LANCASHIRE seamer Tom Bailey said working with Glenn Chapple recently had been a huge factor after finishing with a career-best 5-12 from nine overs as Lancashire routed Leicestershire for 78 to complete victory by 244 runs.

Bailey, who took the first two wickets as Leicestershire plunged from 20-0 to an embarrassing 29-7, is a tall young seamer from Preston who began the season with first-class career best figures of 2-36.

MORE TOP STORIES:

“I’ve done a bit of work with Chappie during the games, and it’s really helped,” he said.

“I was trying to bowl like Brett Lee from the top end in the first innings, and I’m not that fast. I calmed down a bit in the second, tried to use my skills, and it paid off.”

Bailey did not bowl particularly well in the first innings, when he over-stepped 10 times in nine overs, but a switch of ends worked wonders, and the Leicestershire batsmen failed to cope with the swing he found through the air.

A series of edges were caught without fuss in the slip cordon, while Ned Eckersley and Ben Raine were both bowled half-forward.

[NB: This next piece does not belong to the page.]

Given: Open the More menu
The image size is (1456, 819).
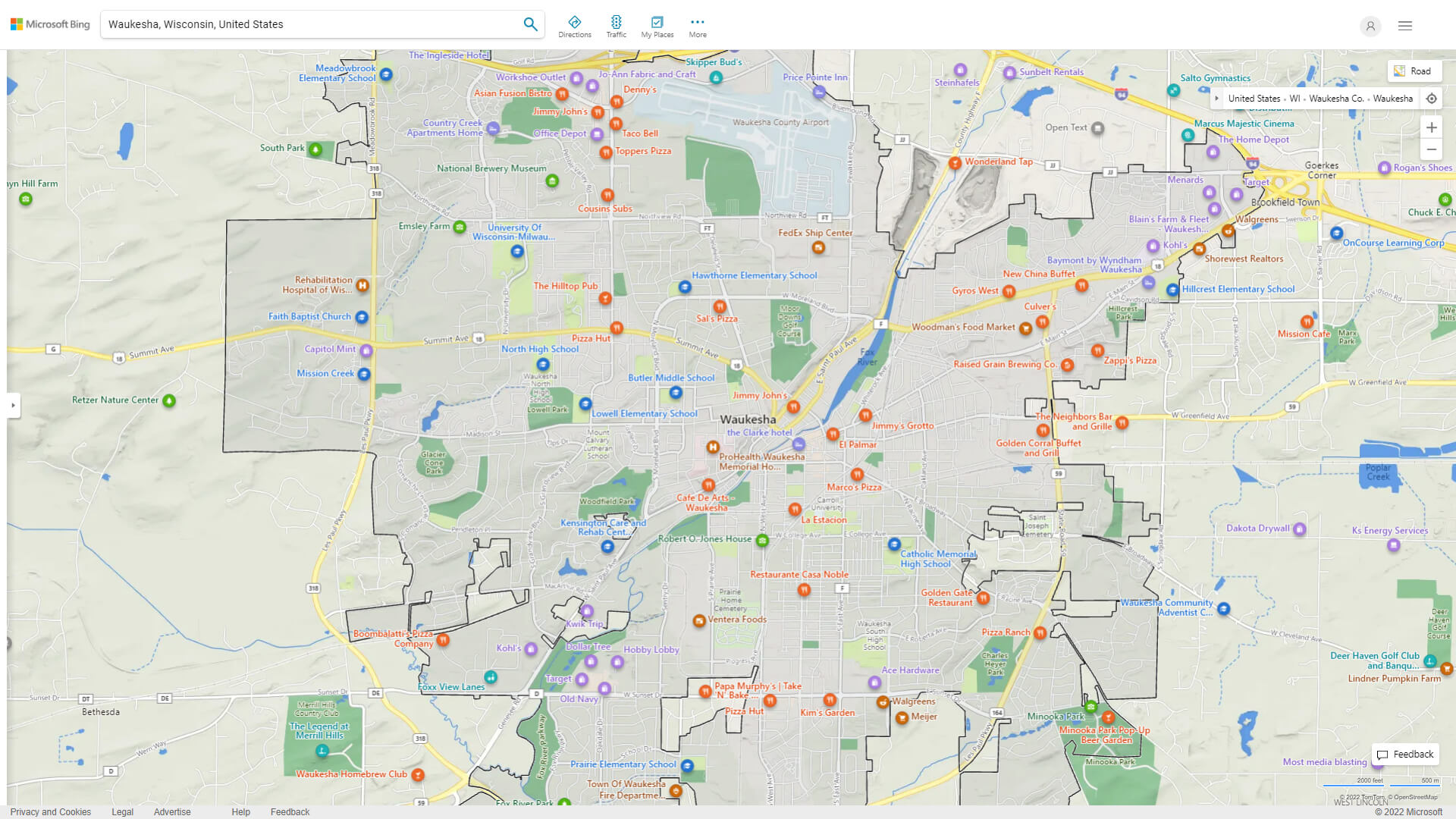Looking at the screenshot, I should point(697,24).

At the other end, Paul Jarvis, who came into the game having already picked up 23 wickets this season, finished with match figures of 7-79 persuading both Foxes skipper Mark Cosgrove and Neil Pinner to hook at short deliveries before playing themselves in.

Lancashire resumed on 39-2, leading by 158 runs, and captain Steven Croft delayed his declaration until the visitors had passed 200 in their second innings, with Darwen’s Alex Davies scoring 54 and Ashwell Prince an undefeated 76, setting Leicestershire a target of 323 to win off a minimum of 59 overs.

The Foxes began well enough, Lewis Hill and Angus Robson taking the score to 20 before Hill edged a Bailey out-swinger to Paul Horton at first slip. Bailey then bowled Ned Eckersley, half-forward, without scoring, and Leicestershire skipper Cosgrove, trying to pull out of a hook at a Jarvis bouncer, succeeded only in giving Davies a simple catch behind the wicket.

Pinner was also out hooking, lifting his sixth ball, from Jarvis, straight to Simon Kerrigan at long leg, before Robson edged Bailey to Croft at second slip. Ben Raine and Niall O’Brien then both fell to Bailey.

Tom Wells and Clint McKay added 12 for the eighth wicket, but Wells inside edged a delivery from Jordan Clark into his stumps.

McKay played well after the break, until he top-edged an attempted pull at Nathan Buck and gave Davies a simple catch, and Charlie Shreck also went to Buck, a former Leicestershire player, edging to Kerrigan.